# [Directions]
Look through the entries below and extract exactly the lines from the one containing "Task: Click the Force Restart button" through the one containing "Click the message", ends included.

***

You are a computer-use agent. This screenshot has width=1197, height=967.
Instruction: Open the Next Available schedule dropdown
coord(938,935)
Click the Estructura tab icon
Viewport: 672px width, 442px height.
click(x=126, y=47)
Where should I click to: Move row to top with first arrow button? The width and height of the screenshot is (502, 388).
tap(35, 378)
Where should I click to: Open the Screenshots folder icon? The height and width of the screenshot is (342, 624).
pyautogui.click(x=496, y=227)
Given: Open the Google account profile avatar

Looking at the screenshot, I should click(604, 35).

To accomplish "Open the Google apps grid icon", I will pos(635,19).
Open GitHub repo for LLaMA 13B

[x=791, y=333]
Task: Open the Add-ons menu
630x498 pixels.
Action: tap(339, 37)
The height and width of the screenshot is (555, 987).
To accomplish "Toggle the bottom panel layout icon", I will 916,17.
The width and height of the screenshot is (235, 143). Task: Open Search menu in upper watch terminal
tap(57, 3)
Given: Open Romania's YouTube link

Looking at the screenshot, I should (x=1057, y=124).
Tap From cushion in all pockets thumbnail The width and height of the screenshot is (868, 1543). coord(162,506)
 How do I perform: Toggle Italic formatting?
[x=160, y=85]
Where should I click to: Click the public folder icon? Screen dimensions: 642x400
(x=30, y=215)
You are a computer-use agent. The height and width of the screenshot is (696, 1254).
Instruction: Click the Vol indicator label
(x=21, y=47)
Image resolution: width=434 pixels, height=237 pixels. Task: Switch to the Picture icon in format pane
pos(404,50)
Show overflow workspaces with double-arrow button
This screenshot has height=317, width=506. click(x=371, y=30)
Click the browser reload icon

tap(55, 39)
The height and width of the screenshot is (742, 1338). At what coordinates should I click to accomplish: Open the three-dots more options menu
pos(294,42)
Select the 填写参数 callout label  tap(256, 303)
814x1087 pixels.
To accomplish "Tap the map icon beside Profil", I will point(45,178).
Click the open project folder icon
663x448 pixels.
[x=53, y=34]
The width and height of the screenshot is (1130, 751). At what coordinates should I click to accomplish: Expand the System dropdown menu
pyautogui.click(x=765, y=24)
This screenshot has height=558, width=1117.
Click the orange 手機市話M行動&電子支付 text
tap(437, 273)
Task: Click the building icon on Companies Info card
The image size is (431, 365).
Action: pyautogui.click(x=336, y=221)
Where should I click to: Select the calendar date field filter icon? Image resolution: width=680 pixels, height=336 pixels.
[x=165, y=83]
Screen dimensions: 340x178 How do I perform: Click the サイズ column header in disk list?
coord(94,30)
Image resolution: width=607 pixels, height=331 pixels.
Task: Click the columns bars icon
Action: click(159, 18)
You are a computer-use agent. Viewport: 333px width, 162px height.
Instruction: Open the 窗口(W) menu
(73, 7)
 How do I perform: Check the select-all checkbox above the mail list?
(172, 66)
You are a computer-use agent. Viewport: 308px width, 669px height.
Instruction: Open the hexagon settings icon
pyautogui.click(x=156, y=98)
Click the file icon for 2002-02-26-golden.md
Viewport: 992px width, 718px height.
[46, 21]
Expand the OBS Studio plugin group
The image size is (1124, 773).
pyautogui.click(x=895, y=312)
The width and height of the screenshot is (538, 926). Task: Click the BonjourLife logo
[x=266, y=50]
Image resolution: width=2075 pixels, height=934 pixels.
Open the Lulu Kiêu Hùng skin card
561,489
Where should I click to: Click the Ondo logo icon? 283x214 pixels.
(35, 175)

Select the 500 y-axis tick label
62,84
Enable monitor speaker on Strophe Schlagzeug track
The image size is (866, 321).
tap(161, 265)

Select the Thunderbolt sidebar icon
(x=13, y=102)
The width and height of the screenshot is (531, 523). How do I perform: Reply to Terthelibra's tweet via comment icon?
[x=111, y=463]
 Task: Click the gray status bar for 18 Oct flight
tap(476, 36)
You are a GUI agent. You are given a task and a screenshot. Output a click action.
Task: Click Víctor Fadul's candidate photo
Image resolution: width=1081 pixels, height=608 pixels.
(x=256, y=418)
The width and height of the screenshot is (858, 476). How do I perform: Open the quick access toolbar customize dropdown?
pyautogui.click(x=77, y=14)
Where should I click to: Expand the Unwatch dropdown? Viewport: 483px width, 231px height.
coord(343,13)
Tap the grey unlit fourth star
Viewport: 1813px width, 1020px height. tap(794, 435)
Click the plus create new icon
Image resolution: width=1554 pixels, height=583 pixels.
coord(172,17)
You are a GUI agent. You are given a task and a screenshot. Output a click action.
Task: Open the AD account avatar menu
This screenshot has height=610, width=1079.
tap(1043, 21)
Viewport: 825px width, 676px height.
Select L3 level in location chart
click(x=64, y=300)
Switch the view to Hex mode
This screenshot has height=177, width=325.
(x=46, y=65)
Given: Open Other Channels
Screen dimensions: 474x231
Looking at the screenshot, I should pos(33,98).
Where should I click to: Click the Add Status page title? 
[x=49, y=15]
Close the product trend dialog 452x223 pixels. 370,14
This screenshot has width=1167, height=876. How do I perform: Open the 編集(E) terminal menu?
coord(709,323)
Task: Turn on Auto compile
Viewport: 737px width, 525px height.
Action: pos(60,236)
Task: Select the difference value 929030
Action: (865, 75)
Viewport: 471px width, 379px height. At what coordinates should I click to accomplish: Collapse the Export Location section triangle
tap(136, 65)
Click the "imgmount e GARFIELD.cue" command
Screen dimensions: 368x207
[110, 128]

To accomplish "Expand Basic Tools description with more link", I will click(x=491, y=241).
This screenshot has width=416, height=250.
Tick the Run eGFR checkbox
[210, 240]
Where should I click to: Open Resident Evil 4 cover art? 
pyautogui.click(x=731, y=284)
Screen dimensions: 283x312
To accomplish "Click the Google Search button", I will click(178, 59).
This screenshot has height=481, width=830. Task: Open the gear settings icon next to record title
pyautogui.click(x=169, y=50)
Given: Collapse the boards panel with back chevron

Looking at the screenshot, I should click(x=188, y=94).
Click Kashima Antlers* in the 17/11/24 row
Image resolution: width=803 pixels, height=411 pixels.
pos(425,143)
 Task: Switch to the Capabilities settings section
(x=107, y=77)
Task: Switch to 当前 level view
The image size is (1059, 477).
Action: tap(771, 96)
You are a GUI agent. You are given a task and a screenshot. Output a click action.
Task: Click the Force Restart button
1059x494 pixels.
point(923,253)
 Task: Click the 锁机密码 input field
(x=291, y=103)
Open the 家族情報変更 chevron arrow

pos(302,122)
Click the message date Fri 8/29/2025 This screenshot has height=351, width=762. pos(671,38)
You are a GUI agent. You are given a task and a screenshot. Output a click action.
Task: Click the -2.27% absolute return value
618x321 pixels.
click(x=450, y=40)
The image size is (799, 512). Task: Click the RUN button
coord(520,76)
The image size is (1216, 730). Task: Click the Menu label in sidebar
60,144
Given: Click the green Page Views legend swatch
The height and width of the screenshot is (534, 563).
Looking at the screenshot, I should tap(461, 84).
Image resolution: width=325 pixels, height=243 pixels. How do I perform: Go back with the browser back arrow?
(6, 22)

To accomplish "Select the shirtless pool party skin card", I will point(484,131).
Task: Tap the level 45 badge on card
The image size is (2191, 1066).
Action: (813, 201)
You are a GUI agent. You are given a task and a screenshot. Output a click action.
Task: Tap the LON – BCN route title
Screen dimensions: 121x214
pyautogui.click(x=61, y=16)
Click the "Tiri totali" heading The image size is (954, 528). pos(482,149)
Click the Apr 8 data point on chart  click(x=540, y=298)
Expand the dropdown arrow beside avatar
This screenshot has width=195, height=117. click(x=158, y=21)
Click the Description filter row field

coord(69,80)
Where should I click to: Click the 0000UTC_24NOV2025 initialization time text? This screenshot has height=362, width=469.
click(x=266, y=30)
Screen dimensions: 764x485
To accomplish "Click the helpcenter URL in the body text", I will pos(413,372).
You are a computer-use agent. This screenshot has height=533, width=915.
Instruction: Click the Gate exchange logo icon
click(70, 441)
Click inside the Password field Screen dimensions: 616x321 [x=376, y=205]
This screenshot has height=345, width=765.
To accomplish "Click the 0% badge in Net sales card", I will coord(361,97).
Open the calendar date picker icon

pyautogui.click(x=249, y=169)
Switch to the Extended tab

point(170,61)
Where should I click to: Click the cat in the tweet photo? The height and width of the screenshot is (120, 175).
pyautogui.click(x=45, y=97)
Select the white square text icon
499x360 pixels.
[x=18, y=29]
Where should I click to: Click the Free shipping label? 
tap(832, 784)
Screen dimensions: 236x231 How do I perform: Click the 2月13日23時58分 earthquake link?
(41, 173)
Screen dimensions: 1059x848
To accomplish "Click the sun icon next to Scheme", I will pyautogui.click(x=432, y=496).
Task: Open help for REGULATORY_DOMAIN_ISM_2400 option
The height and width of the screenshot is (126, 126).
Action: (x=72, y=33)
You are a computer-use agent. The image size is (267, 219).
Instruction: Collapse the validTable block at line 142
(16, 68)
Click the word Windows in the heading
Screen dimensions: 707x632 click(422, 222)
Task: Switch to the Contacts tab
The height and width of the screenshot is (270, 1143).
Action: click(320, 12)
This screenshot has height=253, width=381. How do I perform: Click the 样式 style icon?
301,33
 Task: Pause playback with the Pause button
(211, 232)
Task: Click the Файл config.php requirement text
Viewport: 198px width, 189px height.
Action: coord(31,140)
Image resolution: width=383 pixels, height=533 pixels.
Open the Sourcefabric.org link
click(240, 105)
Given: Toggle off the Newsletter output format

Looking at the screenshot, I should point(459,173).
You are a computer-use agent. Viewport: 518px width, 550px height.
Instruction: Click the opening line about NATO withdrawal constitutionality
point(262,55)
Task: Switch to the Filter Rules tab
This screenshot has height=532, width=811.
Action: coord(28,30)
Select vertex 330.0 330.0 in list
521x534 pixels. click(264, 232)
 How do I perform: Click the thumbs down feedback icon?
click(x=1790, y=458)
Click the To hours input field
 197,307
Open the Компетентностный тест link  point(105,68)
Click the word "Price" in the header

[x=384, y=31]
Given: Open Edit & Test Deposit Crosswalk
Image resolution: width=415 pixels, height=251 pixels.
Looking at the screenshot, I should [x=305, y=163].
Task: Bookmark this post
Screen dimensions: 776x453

***

# [Answer space]
Task: Click the Force Restart button
1059x494 pixels.
point(923,253)
 Task: Click the 锁机密码 input field
(x=291, y=103)
Open the 家族情報変更 chevron arrow

pos(302,122)
Click the message date Fri 8/29/2025 This screenshot has height=351, width=762. pos(671,38)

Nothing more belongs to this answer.